Assignment:
An unchanged copy of every record below, without pictures, is the goal.

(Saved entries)
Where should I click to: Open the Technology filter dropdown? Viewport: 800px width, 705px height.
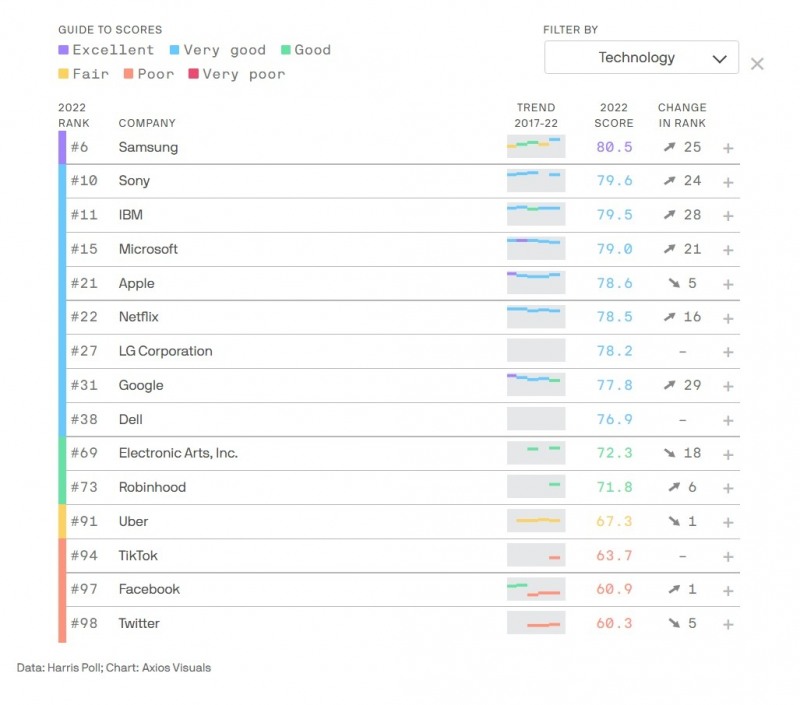click(640, 57)
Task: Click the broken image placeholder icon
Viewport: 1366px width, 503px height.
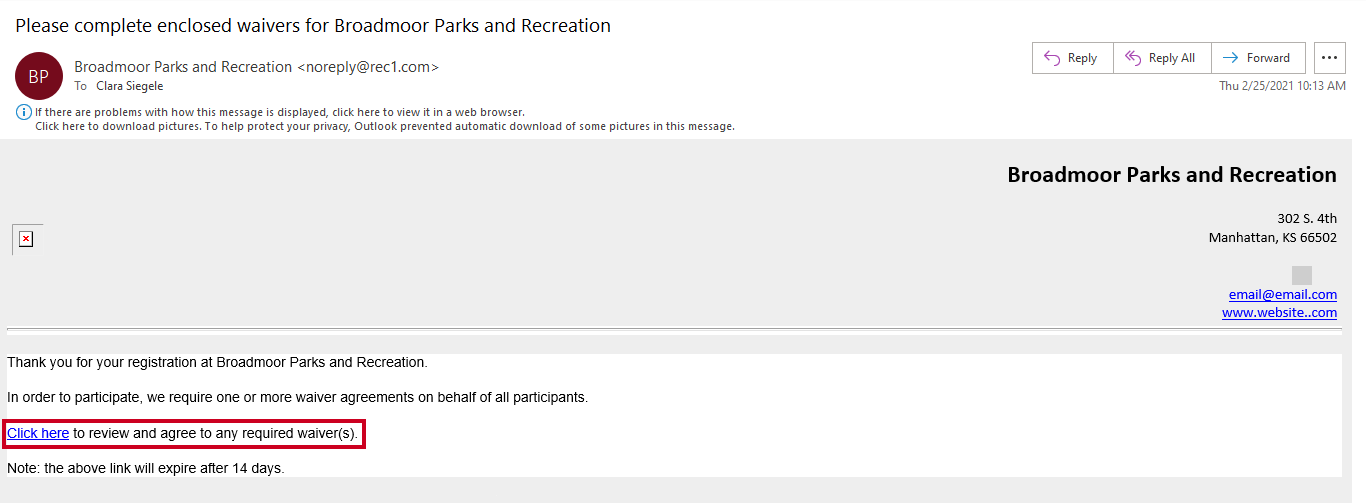Action: click(x=26, y=239)
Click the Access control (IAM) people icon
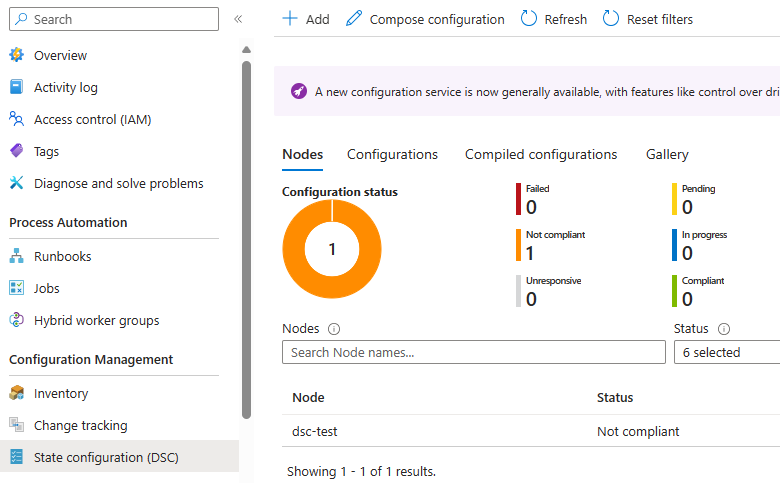 click(16, 119)
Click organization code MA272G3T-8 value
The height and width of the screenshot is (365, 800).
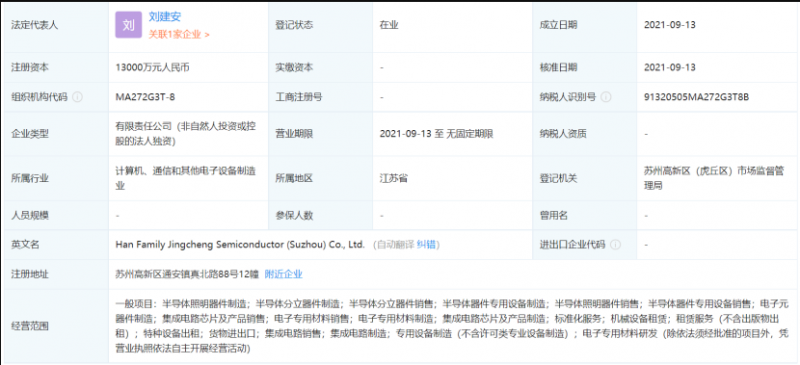pyautogui.click(x=145, y=97)
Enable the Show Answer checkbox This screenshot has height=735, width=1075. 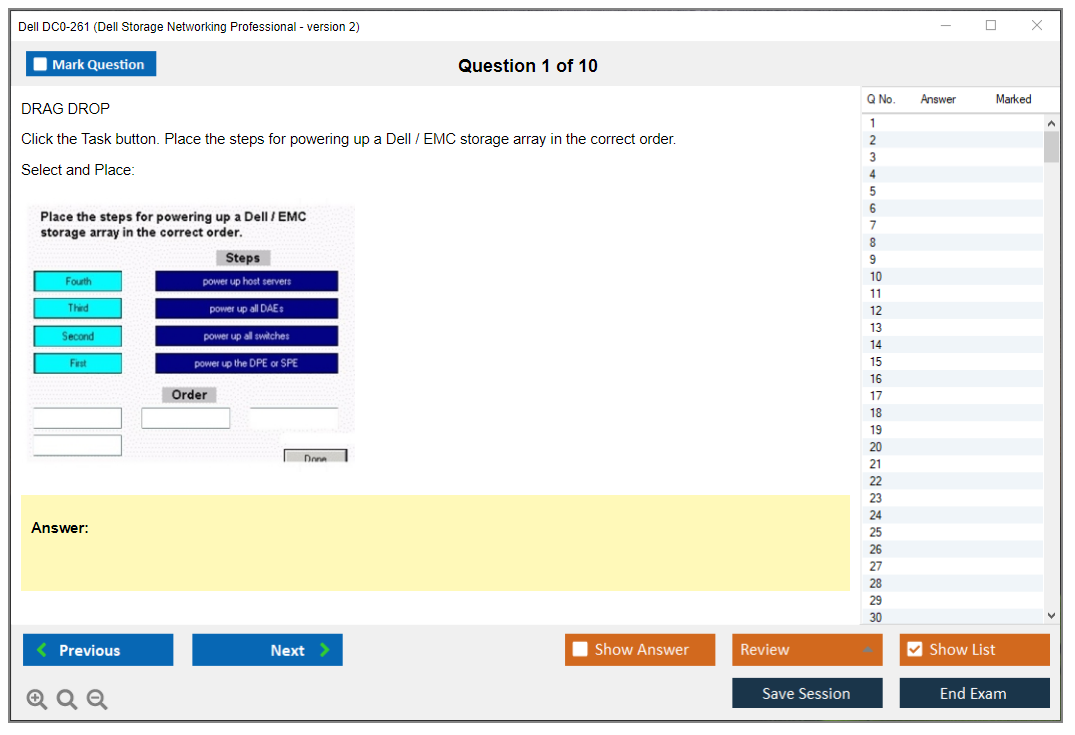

Answer to the problem:
Where should I click to: Open the Technology filter dropdown? Viewport: 800px width, 705px height.
click(640, 57)
Task: Click the broken image placeholder icon
Viewport: 1366px width, 503px height.
Action: click(x=26, y=239)
Click the Access control (IAM) people icon
 click(16, 119)
Click organization code MA272G3T-8 value
The height and width of the screenshot is (365, 800).
pyautogui.click(x=145, y=97)
Enable the Show Answer checkbox This screenshot has height=735, width=1075. 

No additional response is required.